**Assignment**
If a line appears in the data below, it must appear in your answer exactly as given.
====== Records to process ======
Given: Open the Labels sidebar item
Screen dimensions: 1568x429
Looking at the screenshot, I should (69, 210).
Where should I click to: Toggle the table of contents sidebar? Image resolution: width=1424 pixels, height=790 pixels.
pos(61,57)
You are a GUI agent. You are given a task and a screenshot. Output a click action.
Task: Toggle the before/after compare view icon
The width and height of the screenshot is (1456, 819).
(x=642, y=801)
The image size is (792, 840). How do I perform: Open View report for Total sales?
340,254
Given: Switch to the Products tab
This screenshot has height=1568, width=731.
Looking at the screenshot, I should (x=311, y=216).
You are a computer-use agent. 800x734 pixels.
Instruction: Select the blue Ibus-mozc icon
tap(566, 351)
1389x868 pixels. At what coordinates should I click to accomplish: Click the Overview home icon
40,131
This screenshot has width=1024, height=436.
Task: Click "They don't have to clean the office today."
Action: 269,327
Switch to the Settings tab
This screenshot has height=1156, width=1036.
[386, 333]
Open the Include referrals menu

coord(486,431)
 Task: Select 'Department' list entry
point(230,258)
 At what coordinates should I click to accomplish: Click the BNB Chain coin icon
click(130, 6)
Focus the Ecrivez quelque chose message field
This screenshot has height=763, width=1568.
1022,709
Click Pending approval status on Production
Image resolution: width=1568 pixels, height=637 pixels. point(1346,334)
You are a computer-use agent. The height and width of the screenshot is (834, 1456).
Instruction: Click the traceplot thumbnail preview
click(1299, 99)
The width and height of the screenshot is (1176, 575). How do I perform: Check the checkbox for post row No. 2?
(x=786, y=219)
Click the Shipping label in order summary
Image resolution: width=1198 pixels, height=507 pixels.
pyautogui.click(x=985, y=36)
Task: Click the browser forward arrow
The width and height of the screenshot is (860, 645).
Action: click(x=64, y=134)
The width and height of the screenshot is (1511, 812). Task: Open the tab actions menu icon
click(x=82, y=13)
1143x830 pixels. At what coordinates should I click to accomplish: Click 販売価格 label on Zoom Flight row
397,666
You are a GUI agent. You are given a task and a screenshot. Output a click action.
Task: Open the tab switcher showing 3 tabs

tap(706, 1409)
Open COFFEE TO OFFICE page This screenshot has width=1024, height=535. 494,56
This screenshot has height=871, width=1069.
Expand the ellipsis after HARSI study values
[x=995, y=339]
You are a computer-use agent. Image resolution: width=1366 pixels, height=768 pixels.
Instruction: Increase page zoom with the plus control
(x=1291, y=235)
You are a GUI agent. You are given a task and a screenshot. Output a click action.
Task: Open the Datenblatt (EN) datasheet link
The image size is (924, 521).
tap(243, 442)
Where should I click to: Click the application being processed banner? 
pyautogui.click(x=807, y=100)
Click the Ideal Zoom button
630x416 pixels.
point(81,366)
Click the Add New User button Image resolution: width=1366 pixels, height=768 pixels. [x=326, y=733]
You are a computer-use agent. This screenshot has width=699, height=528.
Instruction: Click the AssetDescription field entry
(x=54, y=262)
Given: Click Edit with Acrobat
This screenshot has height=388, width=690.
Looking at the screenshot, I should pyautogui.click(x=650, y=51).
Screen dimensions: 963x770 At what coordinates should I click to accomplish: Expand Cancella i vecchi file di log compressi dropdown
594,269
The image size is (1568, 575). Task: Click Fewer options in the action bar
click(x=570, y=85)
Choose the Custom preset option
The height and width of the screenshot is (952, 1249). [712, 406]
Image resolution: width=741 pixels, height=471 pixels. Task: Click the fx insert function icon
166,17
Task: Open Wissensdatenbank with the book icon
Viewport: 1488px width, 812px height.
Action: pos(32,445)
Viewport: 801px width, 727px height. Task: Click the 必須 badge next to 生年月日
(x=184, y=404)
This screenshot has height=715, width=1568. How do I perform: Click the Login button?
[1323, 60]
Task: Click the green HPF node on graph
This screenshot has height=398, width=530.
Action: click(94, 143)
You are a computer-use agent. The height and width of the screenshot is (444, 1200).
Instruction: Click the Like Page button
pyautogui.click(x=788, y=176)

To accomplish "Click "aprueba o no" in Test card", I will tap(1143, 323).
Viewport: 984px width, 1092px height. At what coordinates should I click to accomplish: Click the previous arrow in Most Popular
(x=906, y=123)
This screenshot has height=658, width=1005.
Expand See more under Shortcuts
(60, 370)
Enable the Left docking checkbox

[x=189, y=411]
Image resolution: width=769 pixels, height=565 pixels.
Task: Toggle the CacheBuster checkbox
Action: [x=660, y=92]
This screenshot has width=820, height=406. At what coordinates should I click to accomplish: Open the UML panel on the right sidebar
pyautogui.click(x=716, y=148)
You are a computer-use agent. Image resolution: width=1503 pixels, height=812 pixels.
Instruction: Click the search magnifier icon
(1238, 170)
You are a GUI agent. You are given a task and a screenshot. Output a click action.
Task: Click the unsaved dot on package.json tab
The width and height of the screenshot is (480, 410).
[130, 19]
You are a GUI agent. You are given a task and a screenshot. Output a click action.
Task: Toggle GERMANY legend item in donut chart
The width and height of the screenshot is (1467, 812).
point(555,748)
======
**Response below**
Given: Open the Labels sidebar item
Screen dimensions: 1568x429
Looking at the screenshot, I should (69, 210).
Where should I click to: Toggle the table of contents sidebar? Image resolution: width=1424 pixels, height=790 pixels.
pos(61,57)
You are a GUI agent. You are given a task and a screenshot. Output a click action.
Task: Toggle the before/after compare view icon
The width and height of the screenshot is (1456, 819).
(x=642, y=801)
The image size is (792, 840). How do I perform: Open View report for Total sales?
340,254
Given: Switch to the Products tab
This screenshot has height=1568, width=731.
Looking at the screenshot, I should (x=311, y=216).
You are a computer-use agent. 800x734 pixels.
Instruction: Select the blue Ibus-mozc icon
tap(566, 351)
1389x868 pixels. At what coordinates should I click to accomplish: Click the Overview home icon
40,131
This screenshot has width=1024, height=436.
Task: Click "They don't have to clean the office today."
Action: 269,327
Switch to the Settings tab
This screenshot has height=1156, width=1036.
[386, 333]
Open the Include referrals menu

coord(486,431)
 Task: Select 'Department' list entry
point(230,258)
 At what coordinates should I click to accomplish: Click the BNB Chain coin icon
click(130, 6)
Focus the Ecrivez quelque chose message field
This screenshot has height=763, width=1568.
1022,709
Click Pending approval status on Production
Image resolution: width=1568 pixels, height=637 pixels. point(1346,334)
You are a computer-use agent. The height and width of the screenshot is (834, 1456).
Instruction: Click the traceplot thumbnail preview
click(1299, 99)
The width and height of the screenshot is (1176, 575). How do I perform: Check the checkbox for post row No. 2?
(x=786, y=219)
Click the Shipping label in order summary
Image resolution: width=1198 pixels, height=507 pixels.
pyautogui.click(x=985, y=36)
Task: Click the browser forward arrow
The width and height of the screenshot is (860, 645).
Action: click(x=64, y=134)
The width and height of the screenshot is (1511, 812). Task: Open the tab actions menu icon
click(x=82, y=13)
1143x830 pixels. At what coordinates should I click to accomplish: Click 販売価格 label on Zoom Flight row
397,666
You are a GUI agent. You are given a task and a screenshot. Output a click action.
Task: Open the tab switcher showing 3 tabs

tap(706, 1409)
Open COFFEE TO OFFICE page This screenshot has width=1024, height=535. 494,56
This screenshot has height=871, width=1069.
Expand the ellipsis after HARSI study values
[x=995, y=339]
You are a computer-use agent. Image resolution: width=1366 pixels, height=768 pixels.
Instruction: Increase page zoom with the plus control
(x=1291, y=235)
You are a GUI agent. You are given a task and a screenshot. Output a click action.
Task: Open the Datenblatt (EN) datasheet link
The image size is (924, 521).
tap(243, 442)
Where should I click to: Click the application being processed banner? 
pyautogui.click(x=807, y=100)
Click the Ideal Zoom button
630x416 pixels.
point(81,366)
Click the Add New User button Image resolution: width=1366 pixels, height=768 pixels. [x=326, y=733]
You are a computer-use agent. This screenshot has width=699, height=528.
Instruction: Click the AssetDescription field entry
(x=54, y=262)
Given: Click Edit with Acrobat
This screenshot has height=388, width=690.
Looking at the screenshot, I should pyautogui.click(x=650, y=51).
Screen dimensions: 963x770 At what coordinates should I click to accomplish: Expand Cancella i vecchi file di log compressi dropdown
594,269
The image size is (1568, 575). Task: Click Fewer options in the action bar
click(x=570, y=85)
Choose the Custom preset option
The height and width of the screenshot is (952, 1249). [712, 406]
Image resolution: width=741 pixels, height=471 pixels. Task: Click the fx insert function icon
166,17
Task: Open Wissensdatenbank with the book icon
Viewport: 1488px width, 812px height.
Action: pos(32,445)
Viewport: 801px width, 727px height. Task: Click the 必須 badge next to 生年月日
(x=184, y=404)
This screenshot has height=715, width=1568. How do I perform: Click the Login button?
[1323, 60]
Task: Click the green HPF node on graph
This screenshot has height=398, width=530.
Action: click(94, 143)
You are a computer-use agent. The height and width of the screenshot is (444, 1200).
Instruction: Click the Like Page button
pyautogui.click(x=788, y=176)

To accomplish "Click "aprueba o no" in Test card", I will tap(1143, 323).
Viewport: 984px width, 1092px height. At what coordinates should I click to accomplish: Click the previous arrow in Most Popular
(x=906, y=123)
This screenshot has height=658, width=1005.
Expand See more under Shortcuts
(60, 370)
Enable the Left docking checkbox

[x=189, y=411]
Image resolution: width=769 pixels, height=565 pixels.
Task: Toggle the CacheBuster checkbox
Action: [x=660, y=92]
This screenshot has width=820, height=406. At what coordinates should I click to accomplish: Open the UML panel on the right sidebar
pyautogui.click(x=716, y=148)
You are a computer-use agent. Image resolution: width=1503 pixels, height=812 pixels.
Instruction: Click the search magnifier icon
(1238, 170)
You are a GUI agent. You are given a task and a screenshot. Output a click action.
Task: Click the unsaved dot on package.json tab
The width and height of the screenshot is (480, 410).
[130, 19]
You are a GUI agent. You are given a task and a screenshot. Output a click action.
Task: Toggle GERMANY legend item in donut chart
The width and height of the screenshot is (1467, 812).
point(555,748)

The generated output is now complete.